BEGIN Excerpted records

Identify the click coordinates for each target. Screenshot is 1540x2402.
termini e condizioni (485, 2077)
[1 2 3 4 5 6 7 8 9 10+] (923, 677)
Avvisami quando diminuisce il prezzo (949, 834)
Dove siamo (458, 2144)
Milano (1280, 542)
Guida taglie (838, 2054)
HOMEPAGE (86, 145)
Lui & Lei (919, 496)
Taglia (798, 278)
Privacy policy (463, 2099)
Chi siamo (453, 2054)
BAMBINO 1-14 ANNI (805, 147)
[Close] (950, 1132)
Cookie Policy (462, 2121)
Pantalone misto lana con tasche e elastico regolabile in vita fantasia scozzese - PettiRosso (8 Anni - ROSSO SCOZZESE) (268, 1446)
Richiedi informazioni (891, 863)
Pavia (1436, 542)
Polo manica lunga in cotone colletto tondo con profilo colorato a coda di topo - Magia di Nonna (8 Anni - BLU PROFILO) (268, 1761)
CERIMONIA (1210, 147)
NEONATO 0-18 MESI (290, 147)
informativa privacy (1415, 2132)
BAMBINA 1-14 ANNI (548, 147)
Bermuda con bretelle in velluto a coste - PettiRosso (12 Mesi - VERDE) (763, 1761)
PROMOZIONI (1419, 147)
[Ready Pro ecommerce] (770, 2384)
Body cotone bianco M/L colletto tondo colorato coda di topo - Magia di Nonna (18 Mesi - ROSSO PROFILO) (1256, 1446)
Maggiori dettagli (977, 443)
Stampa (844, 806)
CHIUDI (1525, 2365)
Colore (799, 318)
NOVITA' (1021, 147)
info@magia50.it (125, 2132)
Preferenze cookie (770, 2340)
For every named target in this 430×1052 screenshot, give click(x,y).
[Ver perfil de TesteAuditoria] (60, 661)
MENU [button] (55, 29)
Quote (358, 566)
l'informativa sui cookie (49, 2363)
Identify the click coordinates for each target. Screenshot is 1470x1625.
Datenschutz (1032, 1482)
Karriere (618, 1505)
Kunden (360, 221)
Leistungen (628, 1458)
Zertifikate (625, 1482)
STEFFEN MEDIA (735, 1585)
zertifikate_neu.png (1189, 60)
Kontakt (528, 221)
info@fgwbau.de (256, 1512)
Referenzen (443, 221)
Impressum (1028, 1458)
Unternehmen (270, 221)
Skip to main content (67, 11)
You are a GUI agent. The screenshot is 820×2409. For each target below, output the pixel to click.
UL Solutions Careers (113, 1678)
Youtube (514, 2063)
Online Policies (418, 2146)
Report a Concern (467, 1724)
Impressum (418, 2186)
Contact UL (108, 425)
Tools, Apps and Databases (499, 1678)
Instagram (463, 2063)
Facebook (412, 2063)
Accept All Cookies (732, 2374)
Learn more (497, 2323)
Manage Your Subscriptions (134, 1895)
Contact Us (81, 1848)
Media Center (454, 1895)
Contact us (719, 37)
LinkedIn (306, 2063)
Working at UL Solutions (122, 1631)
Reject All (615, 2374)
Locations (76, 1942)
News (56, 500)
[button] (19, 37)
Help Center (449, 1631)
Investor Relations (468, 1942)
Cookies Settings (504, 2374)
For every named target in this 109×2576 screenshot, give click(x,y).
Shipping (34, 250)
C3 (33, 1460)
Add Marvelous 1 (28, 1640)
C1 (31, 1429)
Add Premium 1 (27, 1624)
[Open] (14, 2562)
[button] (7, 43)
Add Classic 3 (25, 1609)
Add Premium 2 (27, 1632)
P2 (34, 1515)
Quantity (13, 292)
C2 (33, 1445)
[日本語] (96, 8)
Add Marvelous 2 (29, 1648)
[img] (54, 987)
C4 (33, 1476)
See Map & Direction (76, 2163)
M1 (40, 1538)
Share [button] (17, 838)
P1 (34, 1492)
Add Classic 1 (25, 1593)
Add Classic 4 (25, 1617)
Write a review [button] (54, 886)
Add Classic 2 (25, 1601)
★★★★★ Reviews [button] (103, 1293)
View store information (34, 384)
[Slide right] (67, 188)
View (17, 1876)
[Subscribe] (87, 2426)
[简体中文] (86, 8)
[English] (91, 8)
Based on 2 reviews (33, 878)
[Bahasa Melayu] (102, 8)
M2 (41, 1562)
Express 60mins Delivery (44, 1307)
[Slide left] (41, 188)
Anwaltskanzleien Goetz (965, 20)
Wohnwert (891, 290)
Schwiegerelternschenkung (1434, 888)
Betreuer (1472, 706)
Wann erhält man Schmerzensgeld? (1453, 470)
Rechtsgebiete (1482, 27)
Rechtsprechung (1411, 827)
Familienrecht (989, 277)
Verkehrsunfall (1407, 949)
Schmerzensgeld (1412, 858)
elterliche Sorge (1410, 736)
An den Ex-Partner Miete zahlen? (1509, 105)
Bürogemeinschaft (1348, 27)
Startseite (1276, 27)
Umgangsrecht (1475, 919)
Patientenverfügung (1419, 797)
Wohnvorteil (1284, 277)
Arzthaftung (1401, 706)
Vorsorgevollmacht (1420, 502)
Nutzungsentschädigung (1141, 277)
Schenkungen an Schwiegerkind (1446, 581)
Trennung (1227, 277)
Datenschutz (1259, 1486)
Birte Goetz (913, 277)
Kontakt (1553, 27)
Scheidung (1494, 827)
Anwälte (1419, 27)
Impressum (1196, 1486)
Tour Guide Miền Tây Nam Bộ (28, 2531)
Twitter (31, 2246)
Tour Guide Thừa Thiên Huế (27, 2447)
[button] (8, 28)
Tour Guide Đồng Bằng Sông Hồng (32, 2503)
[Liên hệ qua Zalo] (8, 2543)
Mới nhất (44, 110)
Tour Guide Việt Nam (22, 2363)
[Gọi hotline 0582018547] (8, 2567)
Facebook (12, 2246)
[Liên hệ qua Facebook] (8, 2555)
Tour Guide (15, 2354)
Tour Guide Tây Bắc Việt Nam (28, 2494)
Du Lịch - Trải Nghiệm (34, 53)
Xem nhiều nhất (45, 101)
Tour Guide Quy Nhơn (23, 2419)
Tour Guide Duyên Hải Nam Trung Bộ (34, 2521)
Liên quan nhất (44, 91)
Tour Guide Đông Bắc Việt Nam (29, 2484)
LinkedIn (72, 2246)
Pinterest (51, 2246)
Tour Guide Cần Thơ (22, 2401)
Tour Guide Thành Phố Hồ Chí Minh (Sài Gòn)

END Excerpted records

▶ The task
Send back every record, precisely as written.

▶ Exercise answer
Identify the click coordinates for each target. Screenshot is 1540x2402.
termini e condizioni (485, 2077)
[1 2 3 4 5 6 7 8 9 10+] (923, 677)
Avvisami quando diminuisce il prezzo (949, 834)
Dove siamo (458, 2144)
Milano (1280, 542)
Guida taglie (838, 2054)
HOMEPAGE (86, 145)
Lui & Lei (919, 496)
Taglia (798, 278)
Privacy policy (463, 2099)
Chi siamo (453, 2054)
BAMBINO 1-14 ANNI (805, 147)
[Close] (950, 1132)
Cookie Policy (462, 2121)
Pantalone misto lana con tasche e elastico regolabile in vita fantasia scozzese - PettiRosso (8 Anni - ROSSO SCOZZESE) (268, 1446)
Richiedi informazioni (891, 863)
Pavia (1436, 542)
Polo manica lunga in cotone colletto tondo con profilo colorato a coda di topo - Magia di Nonna (8 Anni - BLU PROFILO) (268, 1761)
CERIMONIA (1210, 147)
NEONATO 0-18 MESI (290, 147)
informativa privacy (1415, 2132)
BAMBINA 1-14 ANNI (548, 147)
Bermuda con bretelle in velluto a coste - PettiRosso (12 Mesi - VERDE) (763, 1761)
PROMOZIONI (1419, 147)
[Ready Pro ecommerce] (770, 2384)
Body cotone bianco M/L colletto tondo colorato coda di topo - Magia di Nonna (18 Mesi - ROSSO PROFILO) (1256, 1446)
Maggiori dettagli (977, 443)
Stampa (844, 806)
CHIUDI (1525, 2365)
Colore (799, 318)
NOVITA' (1021, 147)
info@magia50.it (125, 2132)
Preferenze cookie (770, 2340)
For every named target in this 430×1052 screenshot, give click(x,y).
[Ver perfil de TesteAuditoria] (60, 661)
MENU [button] (55, 29)
Quote (358, 566)
l'informativa sui cookie (49, 2363)
Identify the click coordinates for each target. Screenshot is 1470x1625.
Datenschutz (1032, 1482)
Karriere (618, 1505)
Kunden (360, 221)
Leistungen (628, 1458)
Zertifikate (625, 1482)
STEFFEN MEDIA (735, 1585)
zertifikate_neu.png (1189, 60)
Kontakt (528, 221)
info@fgwbau.de (256, 1512)
Referenzen (443, 221)
Impressum (1028, 1458)
Unternehmen (270, 221)
Skip to main content (67, 11)
You are a GUI agent. The screenshot is 820×2409. For each target below, output the pixel to click.
UL Solutions Careers (113, 1678)
Youtube (514, 2063)
Online Policies (418, 2146)
Report a Concern (467, 1724)
Impressum (418, 2186)
Contact UL (108, 425)
Tools, Apps and Databases (499, 1678)
Instagram (463, 2063)
Facebook (412, 2063)
Accept All Cookies (732, 2374)
Learn more (497, 2323)
Manage Your Subscriptions (134, 1895)
Contact Us (81, 1848)
Media Center (454, 1895)
Contact us (719, 37)
LinkedIn (306, 2063)
Working at UL Solutions (122, 1631)
Reject All (615, 2374)
Locations (76, 1942)
News (56, 500)
[button] (19, 37)
Help Center (449, 1631)
Investor Relations (468, 1942)
Cookies Settings (504, 2374)
For every named target in this 109×2576 screenshot, give click(x,y).
Shipping (34, 250)
C3 (33, 1460)
Add Marvelous 1 (28, 1640)
C1 (31, 1429)
Add Premium 1 (27, 1624)
[Open] (14, 2562)
[button] (7, 43)
Add Classic 3 (25, 1609)
Add Premium 2 (27, 1632)
P2 (34, 1515)
Quantity (13, 292)
C2 (33, 1445)
[日本語] (96, 8)
Add Marvelous 2 (29, 1648)
[img] (54, 987)
C4 (33, 1476)
See Map & Direction (76, 2163)
M1 (40, 1538)
Share [button] (17, 838)
P1 (34, 1492)
Add Classic 1 (25, 1593)
Add Classic 4 (25, 1617)
Write a review [button] (54, 886)
Add Classic 2 (25, 1601)
★★★★★ Reviews [button] (103, 1293)
View store information (34, 384)
[Slide right] (67, 188)
View (17, 1876)
[Subscribe] (87, 2426)
[简体中文] (86, 8)
[English] (91, 8)
Based on 2 reviews (33, 878)
[Bahasa Melayu] (102, 8)
M2 (41, 1562)
Express 60mins Delivery (44, 1307)
[Slide left] (41, 188)
Anwaltskanzleien Goetz (965, 20)
Wohnwert (891, 290)
Schwiegerelternschenkung (1434, 888)
Betreuer (1472, 706)
Wann erhält man Schmerzensgeld? (1453, 470)
Rechtsgebiete (1482, 27)
Rechtsprechung (1411, 827)
Familienrecht (989, 277)
Verkehrsunfall (1407, 949)
Schmerzensgeld (1412, 858)
elterliche Sorge (1410, 736)
An den Ex-Partner Miete zahlen? (1509, 105)
Bürogemeinschaft (1348, 27)
Startseite (1276, 27)
Umgangsrecht (1475, 919)
Patientenverfügung (1419, 797)
Wohnvorteil (1284, 277)
Arzthaftung (1401, 706)
Vorsorgevollmacht (1420, 502)
Nutzungsentschädigung (1141, 277)
Schenkungen an Schwiegerkind (1446, 581)
Trennung (1227, 277)
Datenschutz (1259, 1486)
Birte Goetz (913, 277)
Kontakt (1553, 27)
Scheidung (1494, 827)
Anwälte (1419, 27)
Impressum (1196, 1486)
Tour Guide Miền Tây Nam Bộ (28, 2531)
Twitter (31, 2246)
Tour Guide Thừa Thiên Huế (27, 2447)
[button] (8, 28)
Tour Guide Đồng Bằng Sông Hồng (32, 2503)
[Liên hệ qua Zalo] (8, 2543)
Mới nhất (44, 110)
Tour Guide Việt Nam (22, 2363)
[Gọi hotline 0582018547] (8, 2567)
Facebook (12, 2246)
[Liên hệ qua Facebook] (8, 2555)
Tour Guide (15, 2354)
Tour Guide Tây Bắc Việt Nam (28, 2494)
Du Lịch - Trải Nghiệm (34, 53)
Xem nhiều nhất (45, 101)
Tour Guide Quy Nhơn (23, 2419)
Tour Guide Duyên Hải Nam Trung Bộ (34, 2521)
Liên quan nhất (44, 91)
Tour Guide Đông Bắc Việt Nam (29, 2484)
LinkedIn (72, 2246)
Pinterest (51, 2246)
Tour Guide Cần Thơ (22, 2401)
Tour Guide Thành Phố Hồ Chí Minh (Sài Gòn)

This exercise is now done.